------ SOURCE MATERIAL ------

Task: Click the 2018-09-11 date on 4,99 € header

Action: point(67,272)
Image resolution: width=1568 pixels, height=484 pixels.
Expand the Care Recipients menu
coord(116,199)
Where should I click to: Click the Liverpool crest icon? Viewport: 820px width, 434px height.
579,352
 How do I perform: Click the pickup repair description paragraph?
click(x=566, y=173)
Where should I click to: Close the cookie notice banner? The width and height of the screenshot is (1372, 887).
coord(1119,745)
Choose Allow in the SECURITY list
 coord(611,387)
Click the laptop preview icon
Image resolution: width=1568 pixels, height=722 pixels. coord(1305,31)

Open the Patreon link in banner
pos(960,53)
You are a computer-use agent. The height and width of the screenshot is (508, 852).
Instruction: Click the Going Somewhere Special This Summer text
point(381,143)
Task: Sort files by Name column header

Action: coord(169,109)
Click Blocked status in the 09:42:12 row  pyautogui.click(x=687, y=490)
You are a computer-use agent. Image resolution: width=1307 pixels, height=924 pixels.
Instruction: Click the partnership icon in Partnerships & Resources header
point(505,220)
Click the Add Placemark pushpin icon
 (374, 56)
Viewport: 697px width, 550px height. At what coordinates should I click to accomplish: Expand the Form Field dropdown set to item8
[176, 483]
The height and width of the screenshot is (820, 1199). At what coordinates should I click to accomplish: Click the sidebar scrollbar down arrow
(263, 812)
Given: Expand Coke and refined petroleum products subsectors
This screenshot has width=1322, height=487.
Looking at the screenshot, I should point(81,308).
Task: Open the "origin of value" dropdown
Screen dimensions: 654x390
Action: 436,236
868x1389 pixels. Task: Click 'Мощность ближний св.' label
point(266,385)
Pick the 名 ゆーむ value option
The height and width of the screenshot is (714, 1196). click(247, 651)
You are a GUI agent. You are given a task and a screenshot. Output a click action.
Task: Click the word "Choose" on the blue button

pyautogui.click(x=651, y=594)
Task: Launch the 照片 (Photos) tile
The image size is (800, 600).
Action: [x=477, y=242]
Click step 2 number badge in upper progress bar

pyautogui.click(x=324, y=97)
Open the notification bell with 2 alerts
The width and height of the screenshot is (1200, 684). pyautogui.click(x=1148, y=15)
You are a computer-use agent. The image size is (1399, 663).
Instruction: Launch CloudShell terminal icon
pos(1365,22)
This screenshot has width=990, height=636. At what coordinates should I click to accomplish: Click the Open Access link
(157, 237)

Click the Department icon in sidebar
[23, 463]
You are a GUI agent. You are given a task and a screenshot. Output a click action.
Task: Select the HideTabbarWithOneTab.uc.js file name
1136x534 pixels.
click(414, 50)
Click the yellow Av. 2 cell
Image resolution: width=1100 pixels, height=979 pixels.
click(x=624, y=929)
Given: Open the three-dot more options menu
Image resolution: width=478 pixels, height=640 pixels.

------

### EXERCISE GOAL
Print each entry exactly as it was written.

### ANSWER FOR THE TASK
Task: Click the 2018-09-11 date on 4,99 € header

Action: point(67,272)
Image resolution: width=1568 pixels, height=484 pixels.
Expand the Care Recipients menu
coord(116,199)
Where should I click to: Click the Liverpool crest icon? Viewport: 820px width, 434px height.
579,352
 How do I perform: Click the pickup repair description paragraph?
click(x=566, y=173)
Where should I click to: Close the cookie notice banner? The width and height of the screenshot is (1372, 887).
coord(1119,745)
Choose Allow in the SECURITY list
 coord(611,387)
Click the laptop preview icon
Image resolution: width=1568 pixels, height=722 pixels. coord(1305,31)

Open the Patreon link in banner
pos(960,53)
You are a computer-use agent. The height and width of the screenshot is (508, 852).
Instruction: Click the Going Somewhere Special This Summer text
point(381,143)
Task: Sort files by Name column header

Action: coord(169,109)
Click Blocked status in the 09:42:12 row  pyautogui.click(x=687, y=490)
You are a computer-use agent. Image resolution: width=1307 pixels, height=924 pixels.
Instruction: Click the partnership icon in Partnerships & Resources header
point(505,220)
Click the Add Placemark pushpin icon
 (374, 56)
Viewport: 697px width, 550px height. At what coordinates should I click to accomplish: Expand the Form Field dropdown set to item8
[176, 483]
The height and width of the screenshot is (820, 1199). At what coordinates should I click to accomplish: Click the sidebar scrollbar down arrow
(263, 812)
Given: Expand Coke and refined petroleum products subsectors
This screenshot has width=1322, height=487.
Looking at the screenshot, I should point(81,308).
Task: Open the "origin of value" dropdown
Screen dimensions: 654x390
Action: 436,236
868x1389 pixels. Task: Click 'Мощность ближний св.' label
point(266,385)
Pick the 名 ゆーむ value option
The height and width of the screenshot is (714, 1196). click(247, 651)
You are a GUI agent. You are given a task and a screenshot. Output a click action.
Task: Click the word "Choose" on the blue button

pyautogui.click(x=651, y=594)
Task: Launch the 照片 (Photos) tile
The image size is (800, 600).
Action: [x=477, y=242]
Click step 2 number badge in upper progress bar

pyautogui.click(x=324, y=97)
Open the notification bell with 2 alerts
The width and height of the screenshot is (1200, 684). pyautogui.click(x=1148, y=15)
You are a computer-use agent. The image size is (1399, 663).
Instruction: Launch CloudShell terminal icon
pos(1365,22)
This screenshot has width=990, height=636. At what coordinates should I click to accomplish: Click the Open Access link
(157, 237)

Click the Department icon in sidebar
[23, 463]
You are a GUI agent. You are given a task and a screenshot. Output a click action.
Task: Select the HideTabbarWithOneTab.uc.js file name
1136x534 pixels.
click(414, 50)
Click the yellow Av. 2 cell
Image resolution: width=1100 pixels, height=979 pixels.
click(x=624, y=929)
Given: Open the three-dot more options menu
Image resolution: width=478 pixels, height=640 pixels.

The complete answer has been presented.